Article publié par notre experte, la Professeure Michèle GUILLAUME-HOFNUNG , docteure en Droit, experte à l’UNESCO, experte à l’Union Européenne et au Conseil de l’Europe, fondatrice de  l’Institut de la Médiation Guillaume Hofnung), formatrice & consultante en médiation et en éthique et auteure de l’ouvrage « La Médiation » Que sais je ? (PUF. 8ème édition 2020).

Elle est également co-auteure d’un chapitre de l’ouvrage collectif de référence publié depuis le 04 Octobre 2021, sous la direction de Jean-Luc STANISLAS  chez LEH Edition, intitulé « Innovations & management des structures de santé en France : accompagner la transformation de l’offre de soins » .

N°17, Juillet 2022

Relire la première partie de cet article.

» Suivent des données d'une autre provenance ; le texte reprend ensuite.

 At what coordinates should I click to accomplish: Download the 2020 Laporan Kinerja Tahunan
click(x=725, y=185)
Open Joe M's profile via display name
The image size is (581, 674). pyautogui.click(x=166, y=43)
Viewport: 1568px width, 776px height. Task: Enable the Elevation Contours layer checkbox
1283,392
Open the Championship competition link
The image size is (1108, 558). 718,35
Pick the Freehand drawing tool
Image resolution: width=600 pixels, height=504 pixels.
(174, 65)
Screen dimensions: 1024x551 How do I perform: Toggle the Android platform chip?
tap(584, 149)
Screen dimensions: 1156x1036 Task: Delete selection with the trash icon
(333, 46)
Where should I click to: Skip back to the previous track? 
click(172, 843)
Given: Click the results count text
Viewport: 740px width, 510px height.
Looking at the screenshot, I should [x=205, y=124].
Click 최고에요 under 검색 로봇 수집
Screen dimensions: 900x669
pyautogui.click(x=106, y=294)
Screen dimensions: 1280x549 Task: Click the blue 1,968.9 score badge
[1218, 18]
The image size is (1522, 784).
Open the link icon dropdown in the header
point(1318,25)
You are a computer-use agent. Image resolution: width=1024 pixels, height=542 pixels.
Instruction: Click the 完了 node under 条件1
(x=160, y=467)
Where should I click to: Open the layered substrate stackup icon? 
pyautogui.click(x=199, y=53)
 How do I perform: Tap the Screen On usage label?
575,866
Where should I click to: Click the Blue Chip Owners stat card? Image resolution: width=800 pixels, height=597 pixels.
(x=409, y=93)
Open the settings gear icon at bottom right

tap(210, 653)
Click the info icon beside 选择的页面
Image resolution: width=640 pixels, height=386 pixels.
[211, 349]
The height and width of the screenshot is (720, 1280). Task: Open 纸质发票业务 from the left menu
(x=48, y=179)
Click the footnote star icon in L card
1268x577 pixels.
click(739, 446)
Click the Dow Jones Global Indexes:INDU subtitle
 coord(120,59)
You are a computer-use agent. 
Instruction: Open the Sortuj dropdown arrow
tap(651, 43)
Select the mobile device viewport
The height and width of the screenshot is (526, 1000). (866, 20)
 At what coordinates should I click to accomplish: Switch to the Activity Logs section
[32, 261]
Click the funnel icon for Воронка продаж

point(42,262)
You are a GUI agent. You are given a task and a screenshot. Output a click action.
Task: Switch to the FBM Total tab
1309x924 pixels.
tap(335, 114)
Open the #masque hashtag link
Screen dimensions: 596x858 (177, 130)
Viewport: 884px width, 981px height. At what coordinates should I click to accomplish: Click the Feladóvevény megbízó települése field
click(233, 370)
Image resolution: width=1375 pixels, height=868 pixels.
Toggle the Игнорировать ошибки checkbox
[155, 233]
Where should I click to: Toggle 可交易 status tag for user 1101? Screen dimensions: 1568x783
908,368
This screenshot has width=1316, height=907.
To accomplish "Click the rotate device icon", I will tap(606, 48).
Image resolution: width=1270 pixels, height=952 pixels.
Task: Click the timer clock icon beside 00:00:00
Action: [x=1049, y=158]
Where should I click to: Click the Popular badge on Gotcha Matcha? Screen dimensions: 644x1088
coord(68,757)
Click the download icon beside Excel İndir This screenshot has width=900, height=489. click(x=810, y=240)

Si l’on veut avoir une idée de ce que pourrait être une démarche qualité, on ne peut guère s’appuyer pour l’instant que sur des exemples nationaux et sectoriels, au premier rang desquels celui de la médiation familiale.[1]

La question est alors de savoir si, pour raisonner dans une perspective internationale, on peut partir d’une réflexion sectorielle et interne. On peut augurer que l’approche scientifique de la médiation suivra la même trajectoire que celle de la négociation, dont les études nationales et sectorielles ont précédé celles de la négociation internationale. La théorie des négociations internationales a en effet bénéficié des modèles élaborés pour les négociations commerciales internes.[2]

La responsabilité d’une démarche qualité incombe à tous les acteurs, tant nationaux qu’internationaux, tant publics que privés. Les points de vigilance fondamentaux concernent son régime juridique, son emploi bien ciblé, le respect du potentiel des sociétés dont elle a surgi et la qualité de la formation à la médiation.

Lui assurer un régime juridique correspondant à sa nature

L’hétérogénéité des régimes juridiques résulte du flou terminologique déjà souligné qui contraste avec la rigueur conceptuelle de la médiation et dont elle souffre. Or, l’hétérogénéité confine à l’incohérence, non seulement d’un pays à l’autre, mais encore à l’intérieur d’un même pays.

On voit bien le risque d’incohérence, génératrice d’injonction paradoxale, qu’il y a à mettre l’accent, pour en vanter les bienfaits, sur l’esprit de liberté de la médiation et à l’imposer[3] : « Soyez libre, c’est obligatoire ».

La plupart des législations coulent la médiation dans les régimes juridiques qui conviendraient mieux à la conciliation. Dans la conciliation, le troisième peut par exemple ne pas être un tiers ; ce qui compte est de parvenir à un accord amiable, c’est d’ailleurs ainsi que se définit d’ailleurs la conciliation.

Il n’y a donc pas d’impossibilité ontologique à rendre obligatoire le recours à la conciliation, même si cela n’est guère efficace. Le conciliateur peut aussi être un juge, tandis que ce dernier, en raison de son pouvoir, ne peut pas être médiateur.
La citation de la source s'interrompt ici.